No, you won't need a visa, but you will need what's termed a "tourist card." If you are a non-US citizen, you can apply for a tourist card at the Cuban Embassy in your country. If you are a US citizen entering via Canada, Mexico or the Bahamas, travel agencies in these countries can provide tourist cards (and if you're entering via Cancun, tourist cards are available at the Cancun Airport).
Do the Cuban officials stamp US Passports?
Cuban Immigration do NOT stamp American passports. However, if you have an American passport, in lieu of stamping your passport, they will stamp a separate document, which you then carry with your passport for the duration of your stay. Another option is to bring a birth certificate in addition to your passport. In the rare and off-chance possibility that your passport is stamped, you can use your birth certificate for re-entry to the US (if you entered via Mexico).
Do I need advance hotel reservations when entering Cuba?

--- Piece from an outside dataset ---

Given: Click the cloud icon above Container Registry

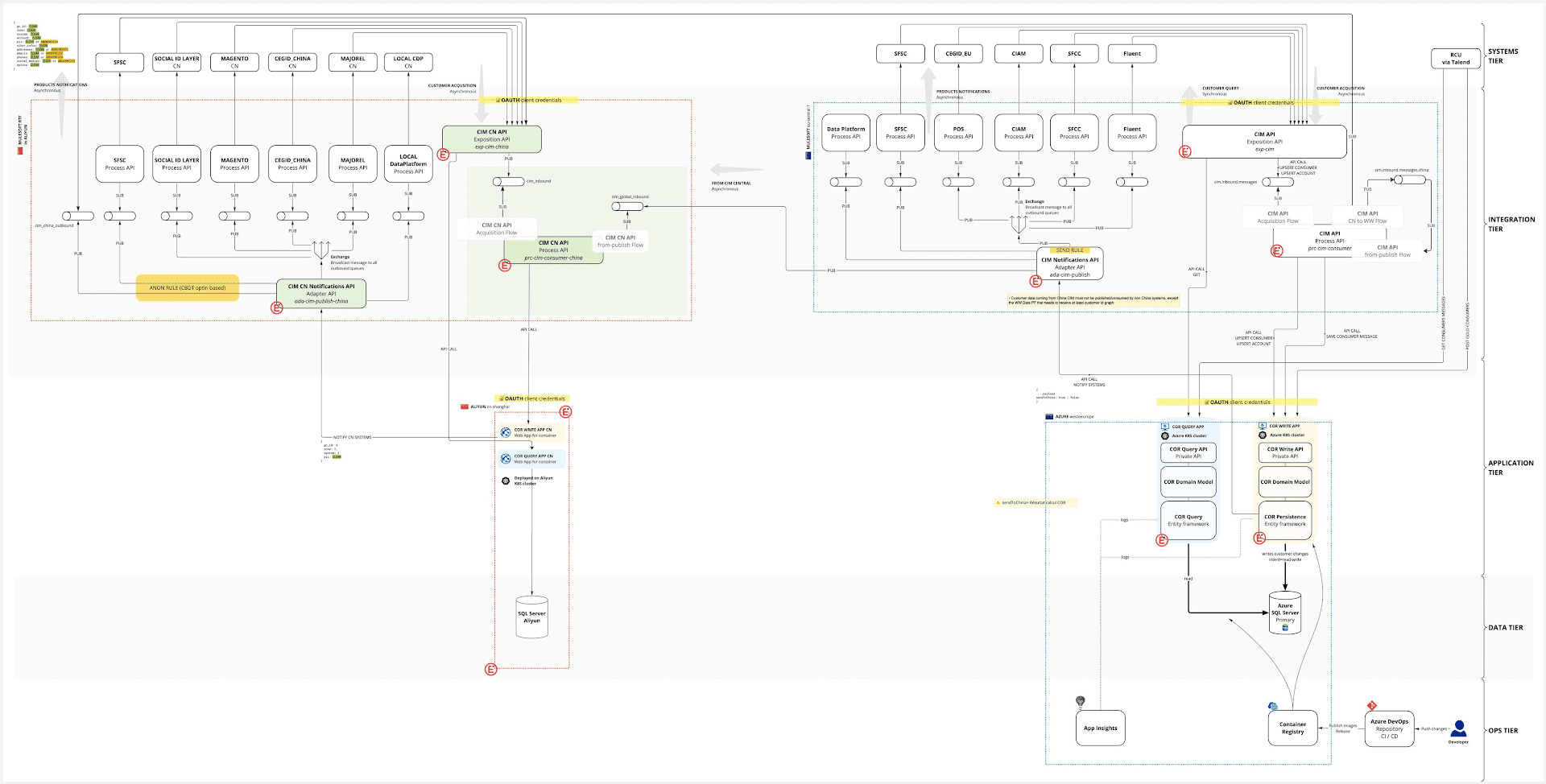Looking at the screenshot, I should (1273, 706).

Yes -- upon entering the country, Cuban officials will often ask at which hotel you're staying. If you don't have a voucher, email or some sort of printout with the hotel name and address (or name/address of the casa particular), they'll insist that you book a 3-night stay at the hotel of their picking (often moderate to expensive choices). The safest bet is to have your accommodations arranged prior to your arrival.
What are my transportation options once in Cuba?
Taxis -- they're cheap, plentiful and come in a variety of shapes and sizes (horse-drawn carrliage, motorized 3-wheeler openair taxis, air-conditioned sedans, etc). Always confirm your fare prior to agreeing to the trip, then sit back and enjoy the view!
Buses are generally best avoided, and they're usually very crowded and behind schedule. If comfort and timeliness don't matter, buses are extremely cheap, and a great way to travel the Cuban way).
Trains are also an affordable option. Trains leave regularly from Havana, and amongst other cities, go to Matanzas, Santa Clara, Guayos, Ciego de Avila, Camaguey, Las Tunas, Cacocum and Santiago de Cuba, Bayamo, Manzanillo, Guantanamo, Baracoa, Holguin, Antilla, Cienfuegos and Pinar del Rio.
Rent-a-cars are good option, although navigating the sign-less streets can be challenging (navigating becomes much easier when you're outside of Havana).
There are four international airports in Cuba: Havana, Varadero, Holguin and Camaguey. There are also many smaller airports. Departing from Havana, regularly scheduled are flights to Santiago, Holguin, Camaguey, Bayamo, Manzanillo, Guantanamo and Las Tunas.
Airlines flying to Cuba are: Aeroflot, Aeromexico, Aeropostal, Condor, Cubana de Aviacion, Iberia, LTU, Ladeco, Mexicana, Taag and Viasa. Also, there are charter airlines operated by tour operators.
Is Cuba safe?
Absolutely. In fact, violent crime is almost unheard of in Cuba, making Cuba by far the safest of the Caribbean islands. However, with any large city or foreign country, the obvious stands: don't be flashy with cash or jewelry, and generally be aware of your surroundings.
What are casa particulars?
Casa particulars are homes in private houses. This is a viable option to hotels, although the amenities are obviously not as plush. Go to our links page and look under "Casa Particulars & Alternative Lodging" for more information.
Can I drink the water?
No. Care should also be taken with mojitos and other mixed drinks, as the ice cubes are generally frozen tap water. Bottled water is plentiful and cheap.
Do most Cubans speak English?
Most Cubans speak some English, but most not fluently. Brush up on your conversational Spanish on the flight to Cuba (generally those working in tourism and hospitality, such as hotels and restaurants, speak very good English).